:: EXERCISE GOAL ::
Return exactly the span of lines in the following data that opens with the line containing "This screenshot has" and closes with the line containing "Sort by Name column header". Include nothing else.

:: DATA EXCERPTS ::
%%

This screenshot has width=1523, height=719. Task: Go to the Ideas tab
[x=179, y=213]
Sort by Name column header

%%
%%

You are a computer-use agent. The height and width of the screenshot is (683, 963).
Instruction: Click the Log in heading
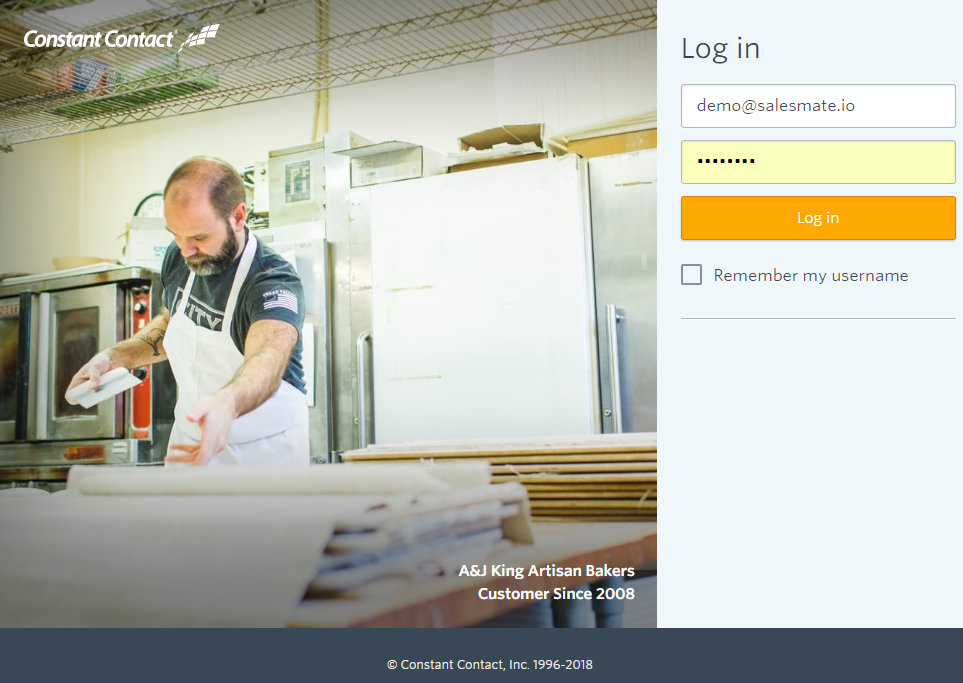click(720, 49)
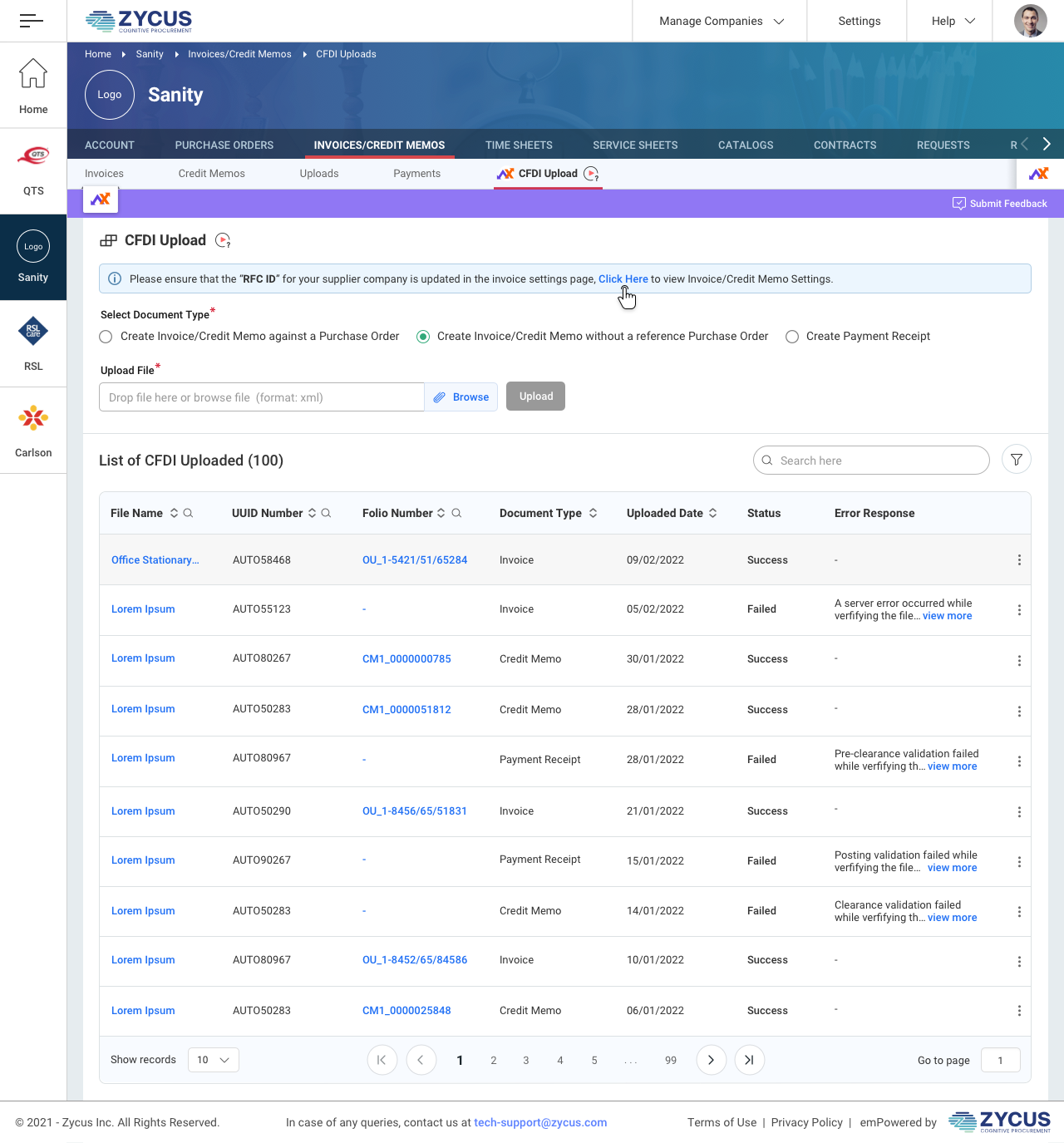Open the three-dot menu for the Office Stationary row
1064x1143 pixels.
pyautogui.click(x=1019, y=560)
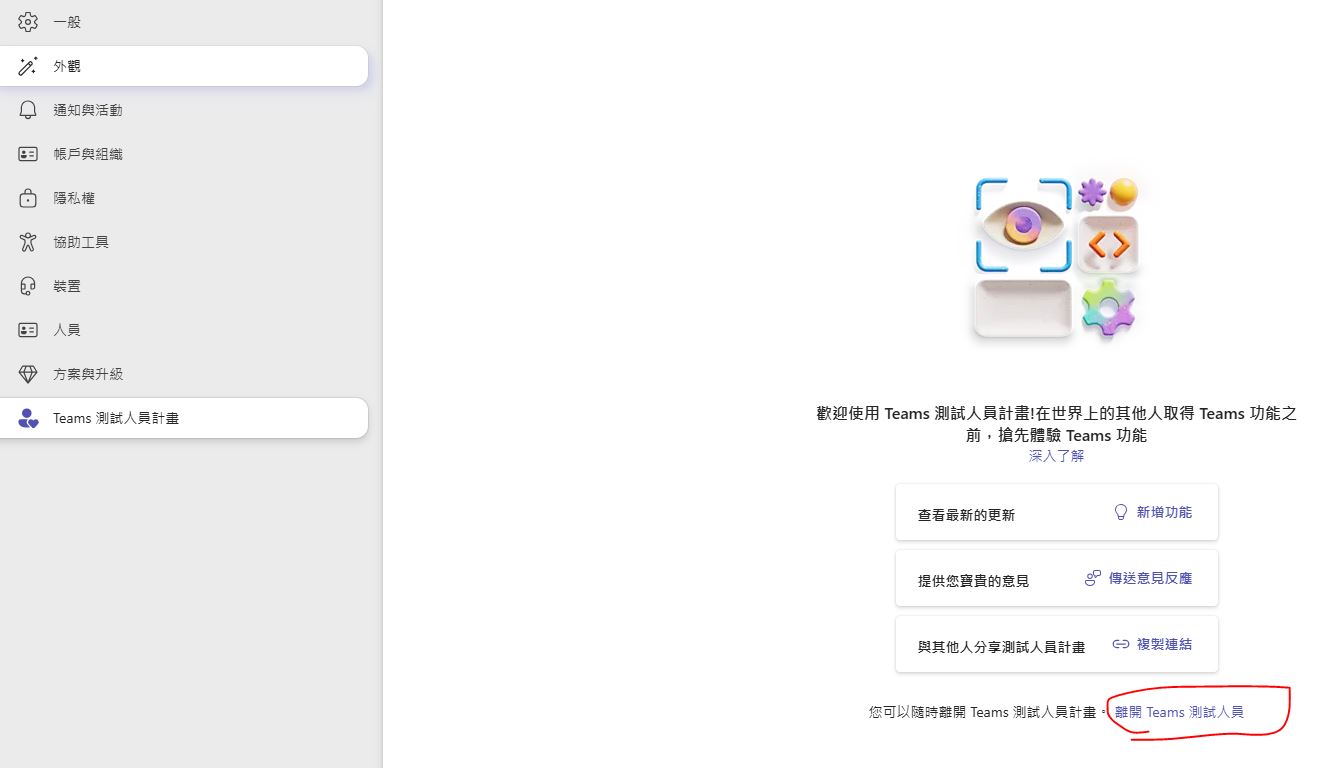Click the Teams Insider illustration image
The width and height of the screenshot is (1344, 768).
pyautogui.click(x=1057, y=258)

%%

:: YOUR RESPONSE ::
This screenshot has width=1523, height=719. Task: Go to the Ideas tab
[x=179, y=213]
Sort by Name column header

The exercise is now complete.